He alludes to recent attempts to dismantle his career: “Did I have ideas above my station? Was it just public relations? — and it doesn’t take much internet research to deduce the object of his contempt. Wagner turned his own denouement into a vicious song that ranks among the band’s finest works. A sixth studio album is coming soon, and it’s safe to say it’s going to be an emotional affair.

For more: The Smith Street Band completes a national tour, with concerts on September 16 at Marlin in Ulladulla and September 17 at Kambri in Canberra.

Ella Hooper – Old News

For fans of: Jason Isbell, Kasey Chambers, Gillian Welch

On Ella Hooper’s 17th birthday, Killing Heidi’s mascara hit No. 1 in Australia, catapulting the teenager to a level of national fame she hasn’t shaken in two decades. An unearthly songwriting talent with a distinctive voice and hairstyle, Hooper now admits she once felt compelled to apologize for her overnight success. “I had a complicated relationship with my career, but I don’t feel paralyzed by it anymore,” she said in press for her new single.

Old News couldn’t be further from the digital futurism of its early hits. It’s an airy slice of Americana driven by fingerpicking guitar with a distinct slide that howls like a wolf on a lonely highway, and Hooper’s rich, honeyed voice. “If they say you’re old news, they’re still talking about you,” she sings, dismissing the trends and cycles her career has gone through. It is Hooper’s first song in four years and the first single from an upcoming solo album.

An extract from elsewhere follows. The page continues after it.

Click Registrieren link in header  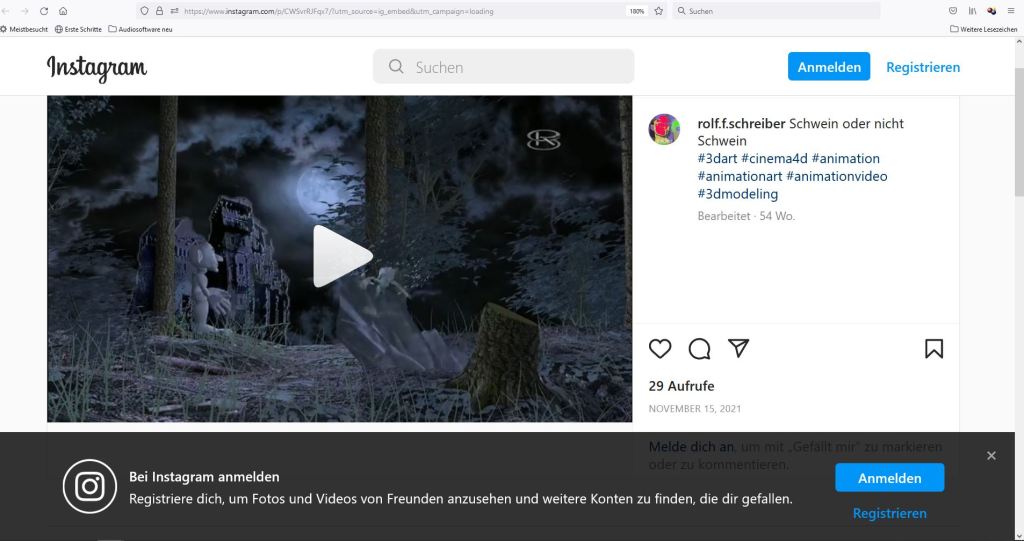(922, 67)
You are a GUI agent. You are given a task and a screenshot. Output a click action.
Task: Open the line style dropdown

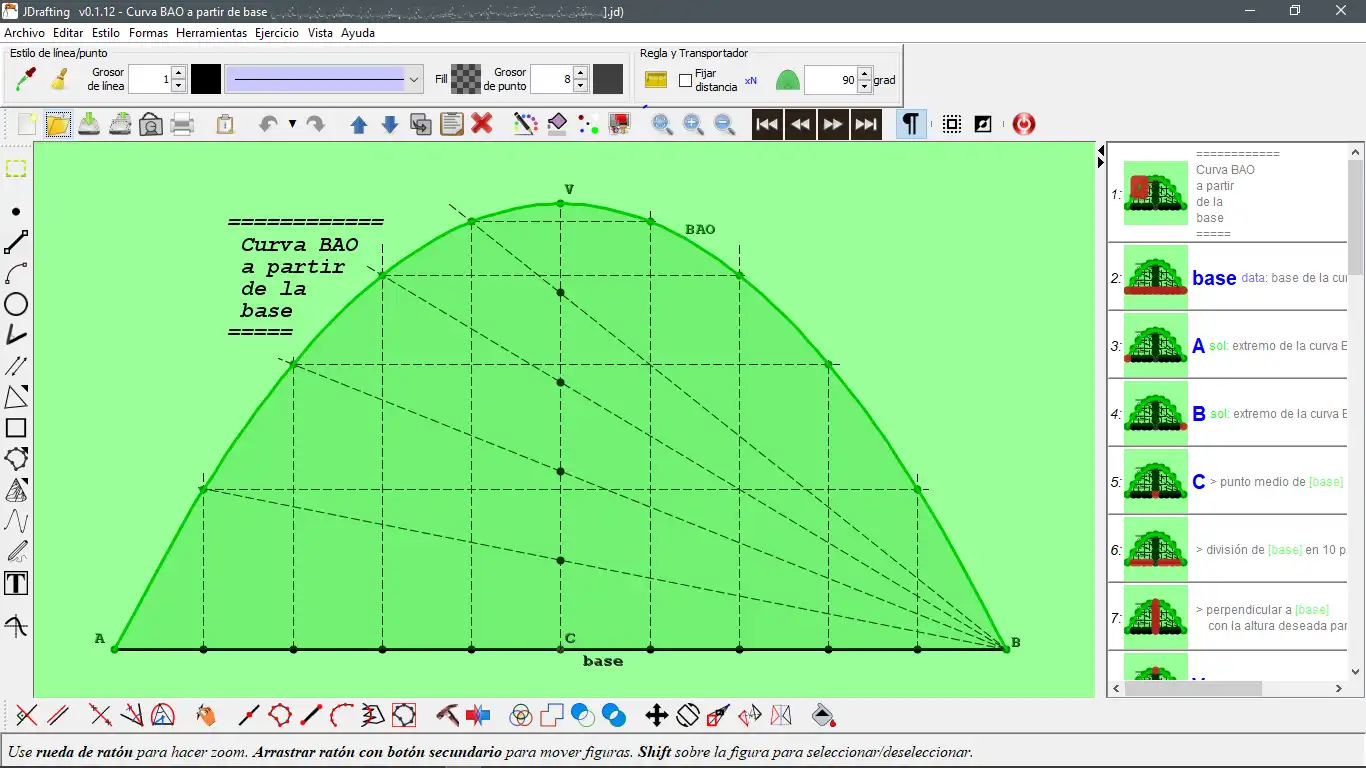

For more: Hooper is touring Australia in October and November.

The Church – The Hypnogogue

Through 25 studio albums and four decades of uncompromising production, the Church has proven to be the institution its name suggests. Fair weather fans are familiar with a handful of the band’s radio stables, such as Under the Milky Way or The Unguarded Moment, but these act as anomalies for a band that excels in spacious creations such as new single The Hypnogogue. – an atmospheric six-minute dive with flanged guitars croaking like an army of frogs, Steve Kilbey’s baritone resonating majestically, and layers of psychedelic instrumentation pushing and pulling against the backbeat’s waltzing shuffle. It’s the first Church music since 2017’s Man Woman Life Death Infinity, and points the way to even more experimentation this time around.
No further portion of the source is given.